Task goal: Please copy exactly the line containing "Where should I click to: Click the 功能特点" and every line after it, through the last line of the records below, leaving out all pictures.

[Data items]

-------

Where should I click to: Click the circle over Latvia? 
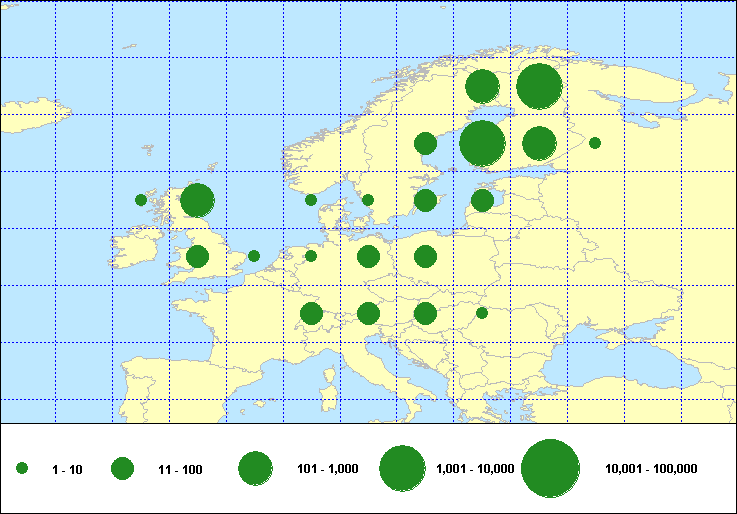(x=482, y=200)
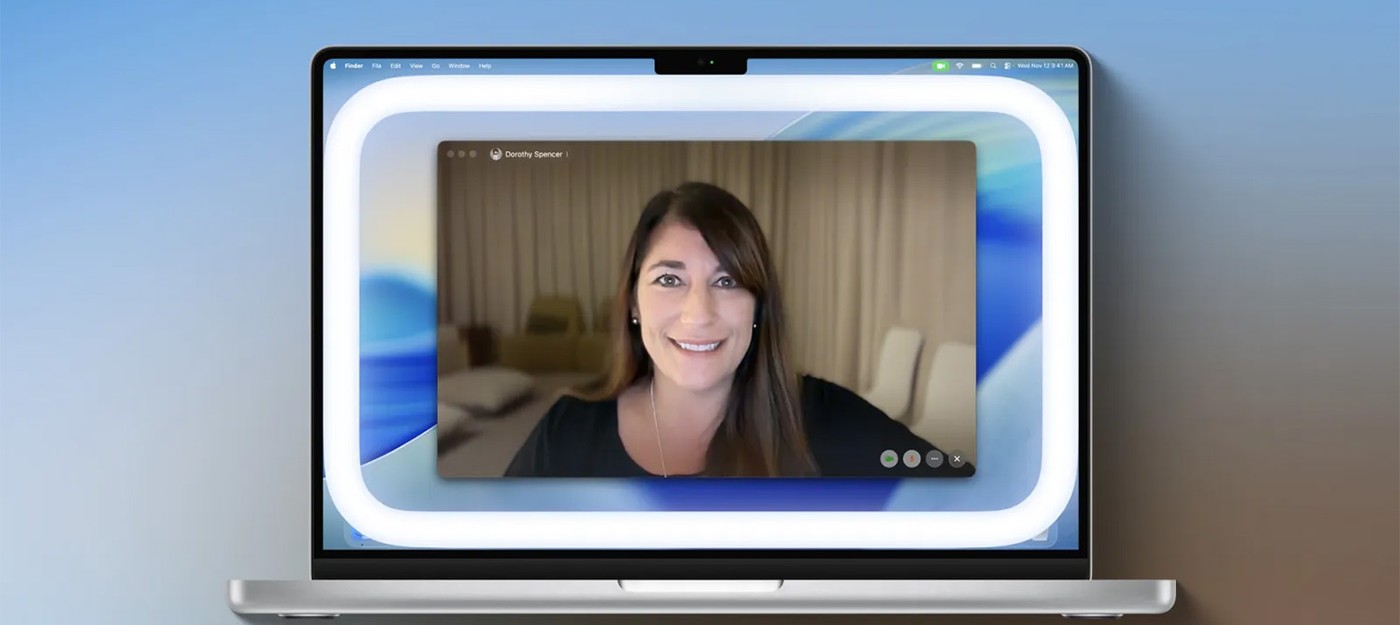Expand the chevron beside Dorothy Spencer

[567, 155]
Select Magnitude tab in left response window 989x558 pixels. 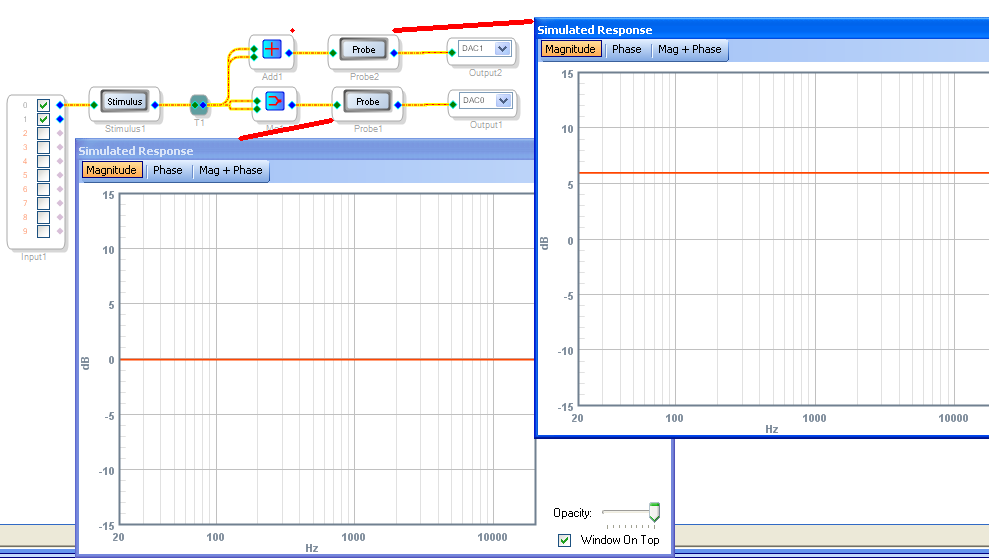[x=111, y=170]
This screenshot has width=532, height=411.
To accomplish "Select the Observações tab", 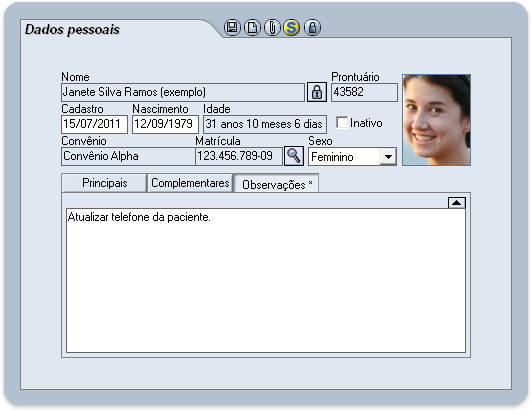I will pyautogui.click(x=276, y=184).
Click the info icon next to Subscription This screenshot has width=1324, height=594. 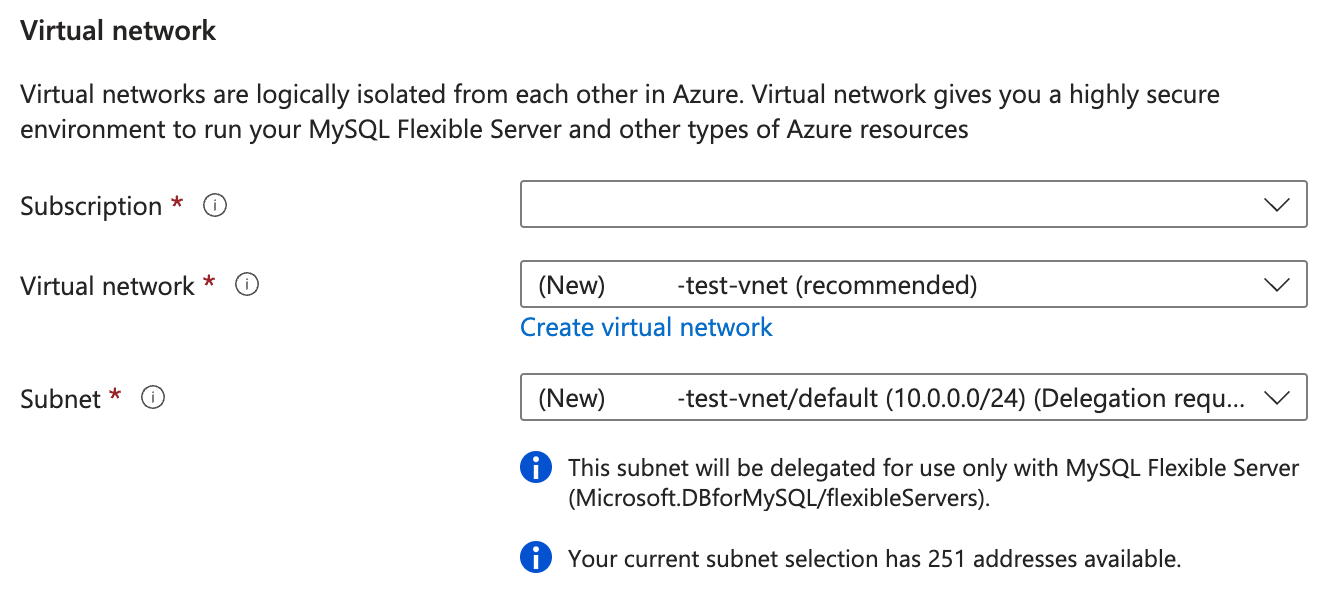click(x=215, y=206)
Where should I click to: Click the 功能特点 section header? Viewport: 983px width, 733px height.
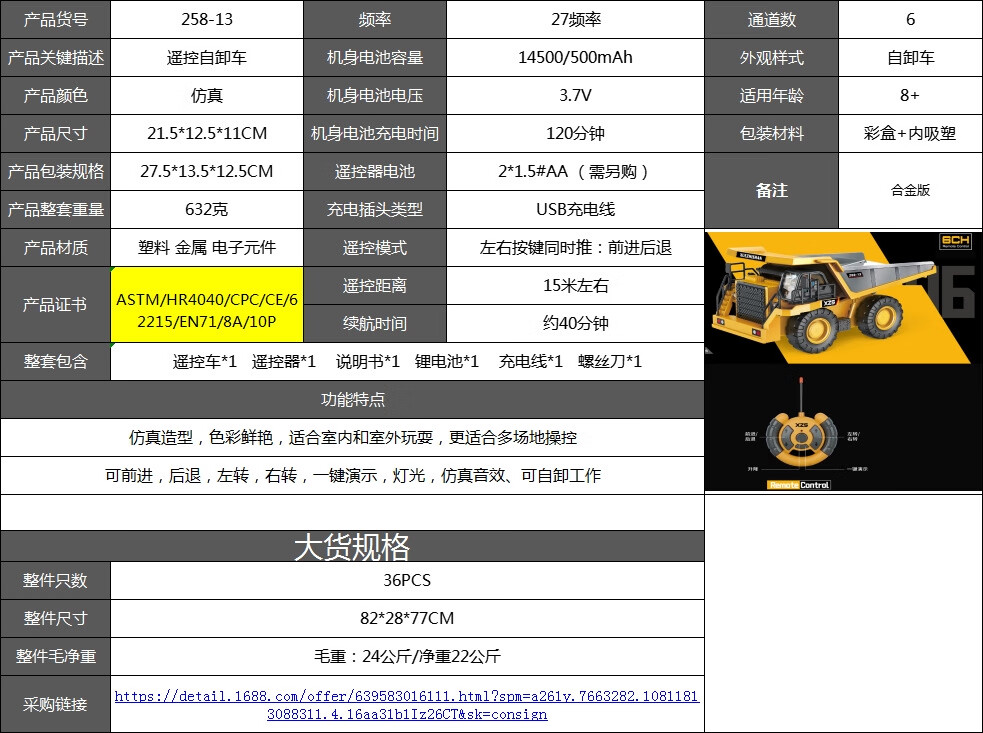coord(352,399)
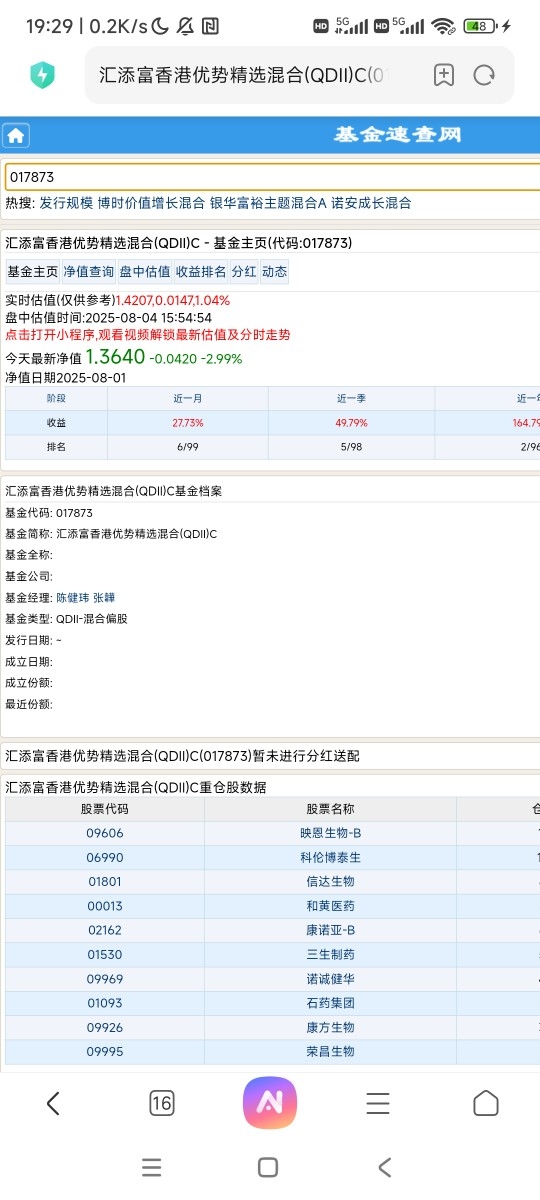Tap the green shield security icon
Viewport: 540px width, 1200px height.
click(x=42, y=74)
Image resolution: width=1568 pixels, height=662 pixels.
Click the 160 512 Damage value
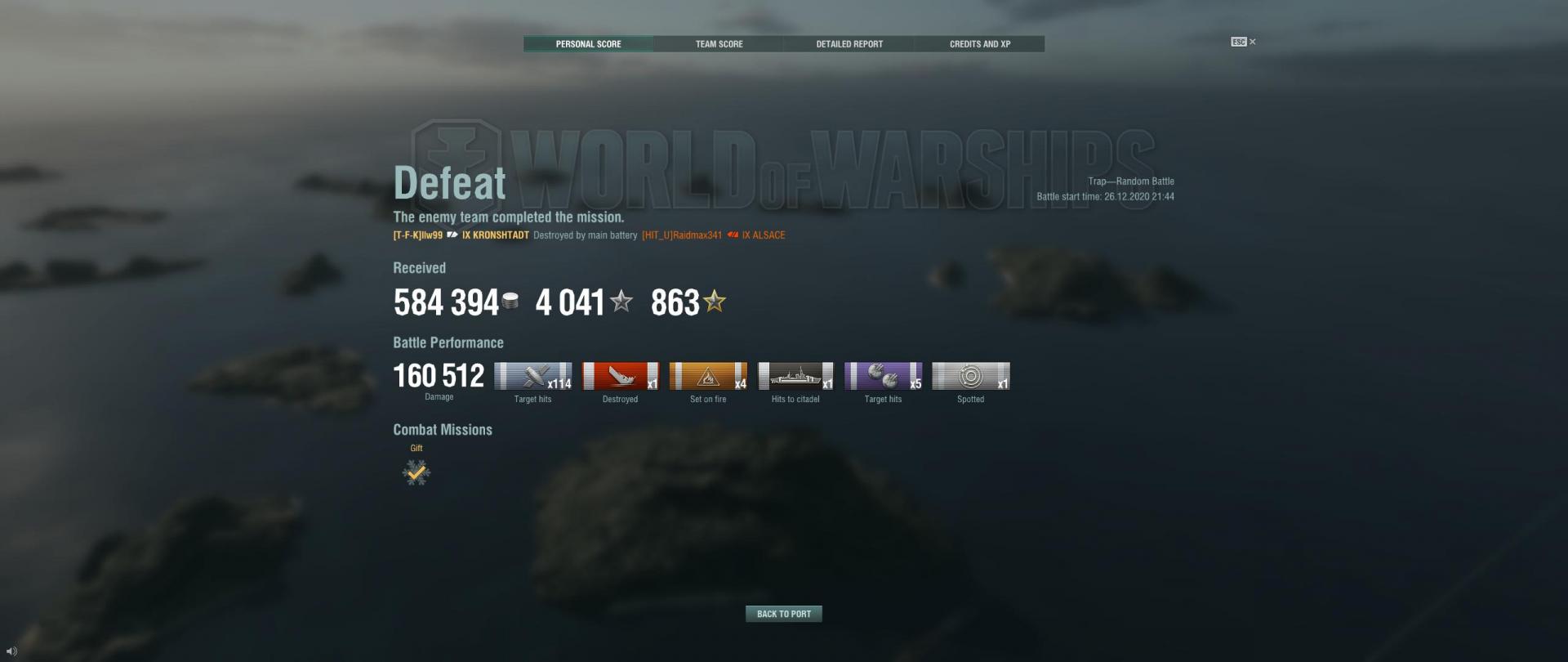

-------

Solution to the exercise:
Where should I click to: Click the 功能特点 section header? Viewport: 983px width, 733px height.
coord(352,399)
Tap the green shield security icon
Viewport: 540px width, 1200px height.
click(x=42, y=74)
Image resolution: width=1568 pixels, height=662 pixels.
Click the 160 512 Damage value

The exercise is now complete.